By Cecillia Wang, Director, ACLU Immigrants' Rights Project
A federal appeals court issued an order Thursday blocking two draconian provisions of Alabama's immigration law, H.B. 56. The order brings immediate relief to the countless Alabamians who have suffered under these provisions, which were intended "to attack every aspect" of their lives and to expel them from the state.
The court's order first restored the right of Alabamians to enter into contracts without fear. Section 27 of H.B. 56 would effectively void any contract where one party knows or has reason to know that another party to the contract is an undocumented immigrant. Under this measure, such contracts would be unenforceable in Alabama state courts.
The Alabama law takes aim at immigrants but affects all Alabamians by destabilizing contract law, a basic building block of our civil liberties as Americans. Even U.S citizens, as well as immigrants with and without lawful status, would be viewed with suspicion and denied the right to rent a home, or to lease a car or buy a new dining table on an installment plan. If you speak English with an accent, or you somehow seem "foreign" to a landlord or a salesman, Alabama's law would make it impossible for you to do your everyday business and to keep a roof over your family's head. Section 27 would turn neighbor against neighbor, forcing Alabamians to view each other with suspicion based on stereotypes.

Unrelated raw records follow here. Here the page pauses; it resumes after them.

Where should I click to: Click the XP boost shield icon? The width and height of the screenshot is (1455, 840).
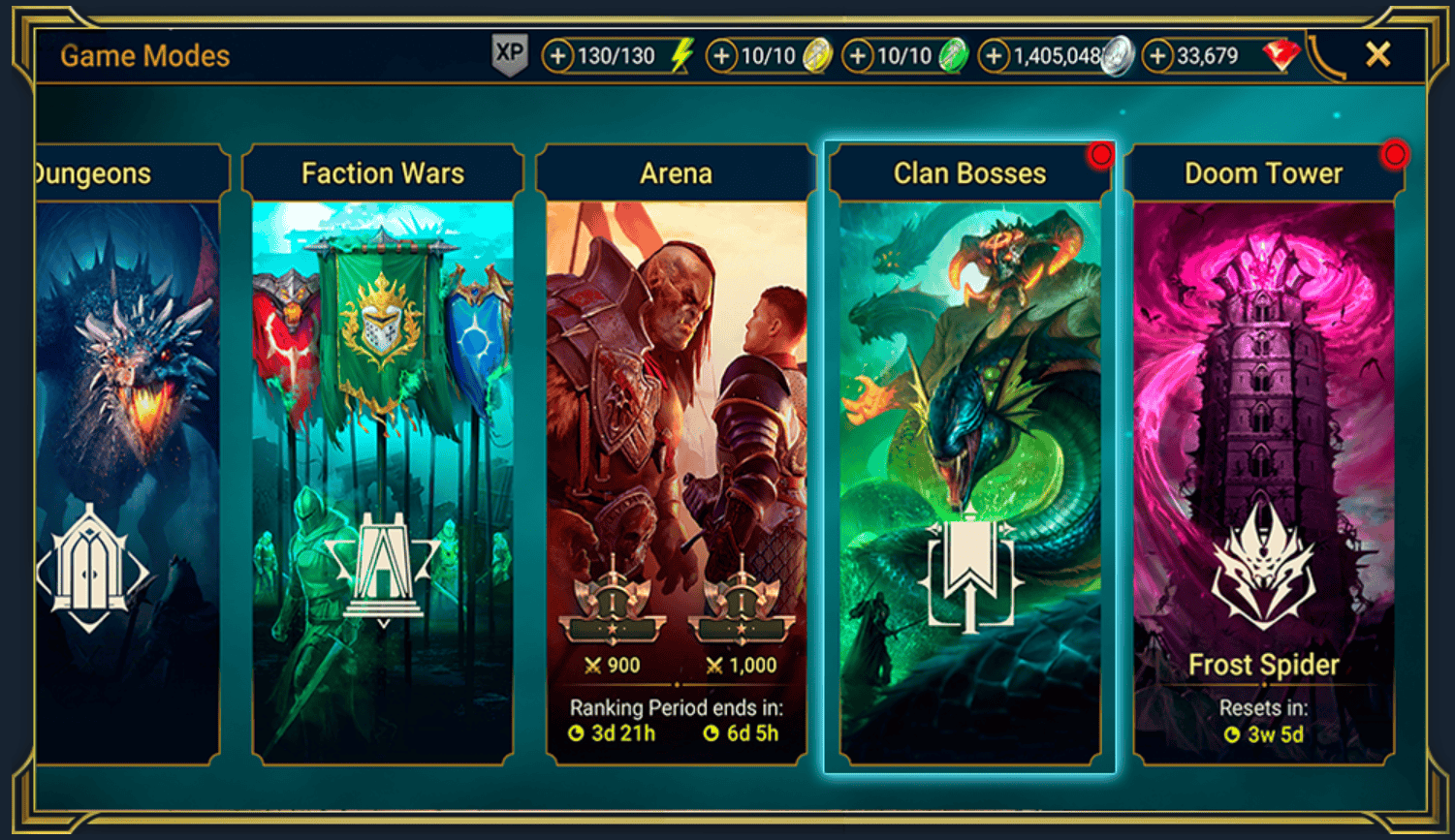(x=510, y=55)

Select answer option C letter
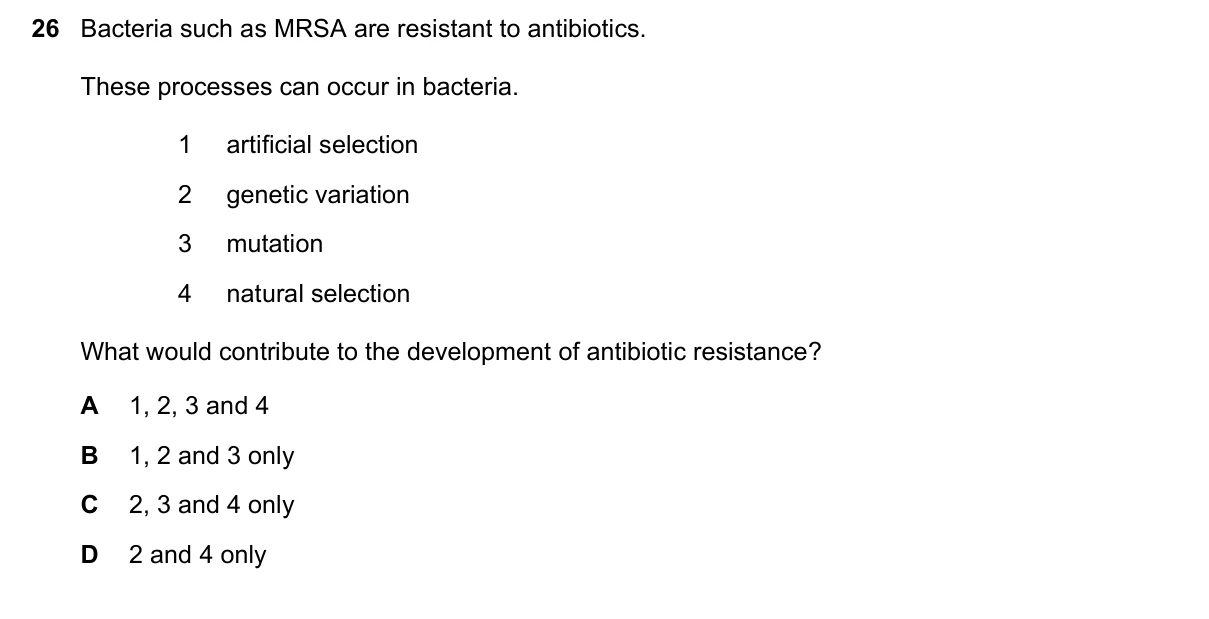tap(90, 505)
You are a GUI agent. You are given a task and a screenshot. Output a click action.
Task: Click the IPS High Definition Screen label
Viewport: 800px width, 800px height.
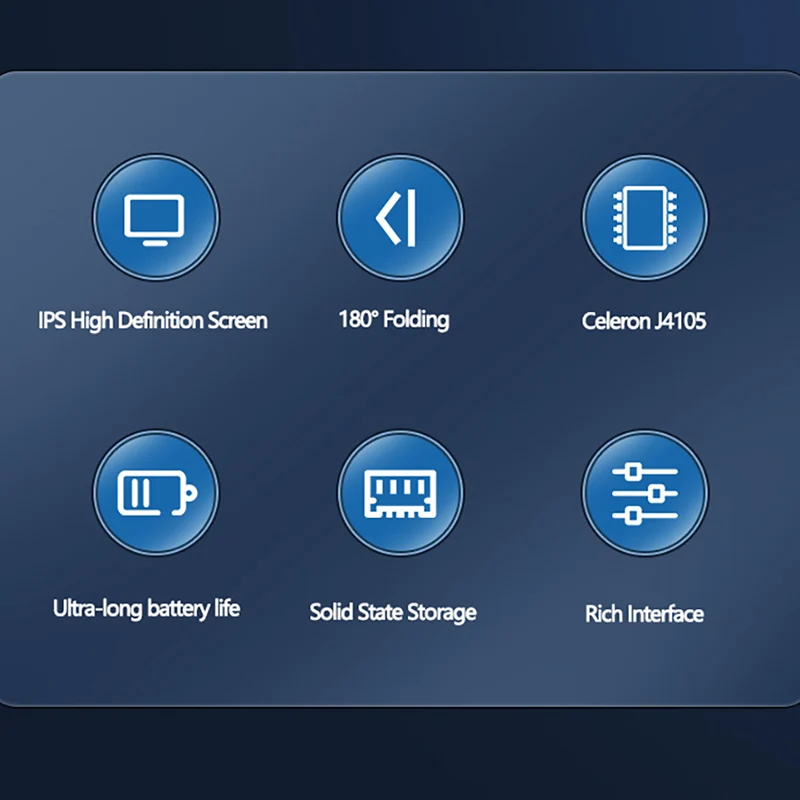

The Court also blocked Section 30 of H.B. 56, which makes it a felony for an undocumented immigrant to enter into "any transaction" with the state government. We've already seen the human rights crisis caused by this law. Families who tried to pay for life necessities like water and electricity were turned away by state-run utilities. Alabamians were forced to show proof of their citizenship or immigration status when paying their property taxes. And so entire neighborhoods emptied overnight as families abandoned their homes and fled with only the belongings they could carry with them. This measure worked just as the state legislature intended – it literally made it impossible for people to live in Alabama.
The federal court ruling does not only restore the civil rights of Alabamians. It also puts things back into a constitutional order. As Americans, we have the right to disagree with one another in good faith about immigration policy. But one thing is for sure, as yesterday court order demonstrates: State laws that authorize discrimination and systematic violations of the U.S. Constitution cannot stand.